Citigroup is crystallizing value from its Mexican franchise by agreeing to sell 25% of Banamex to CHPAF Holdings, owned by Fernando Chico Pardo and his family, for an estimated MXN 42 billion (about USD 2.3 billion) based on a 0.80x local GAAP price-to-book multiple. This begins a strategic relationship in which Chico Pardo will become Chair of Banamex’s Board, while existing leadership at Banco Nacional de México and Banamex remains in place.

Separately, Citi recognized a non-cash goodwill impairment of about USD 726 million in its All Other—Legacy Franchises segment, within Other operating expenses. Management characterizes this charge as capital neutral, meaning it does not reduce regulatory capital ratios even though it lowers reported earnings for the period.

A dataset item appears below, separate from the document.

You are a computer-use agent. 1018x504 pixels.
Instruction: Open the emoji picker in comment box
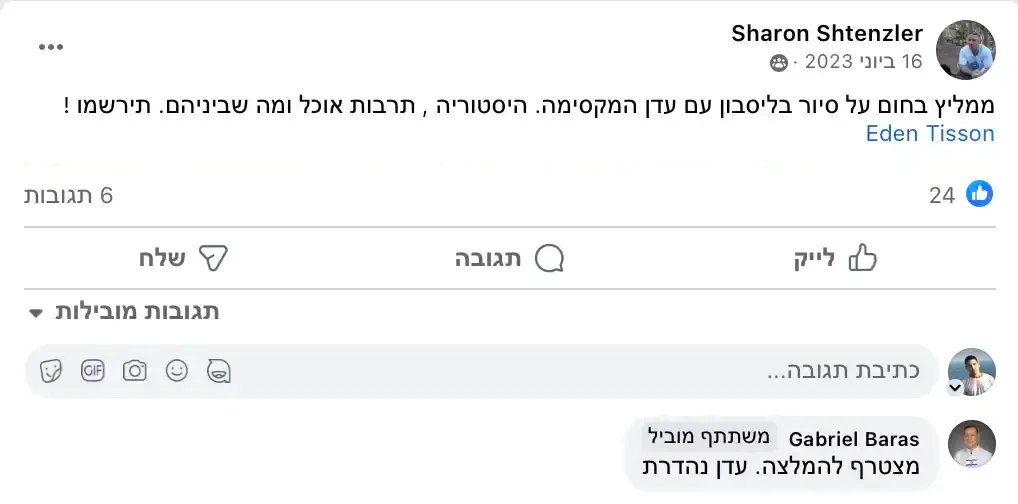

The impairment follows a quantitative test indicating the reporting unit’s fair value is now below its carrying value after agreeing the bid with Chico Pardo. Future developments will hinge on completion of the transaction in the second half of 2026 and on obtaining required Mexican regulatory approvals described in the agreement.

Item 2.06 Material Impairments Financial
The company concluded that a material charge for impairment of assets (goodwill, intangibles, etc.) is required.
Item 8.01 Other Events Other
Voluntary disclosure of events the company deems important to shareholders but not covered by other items.
Item 9.01 Financial Statements and Exhibits Exhibits
Financial statements, pro forma financial information, and exhibit attachments filed with this report.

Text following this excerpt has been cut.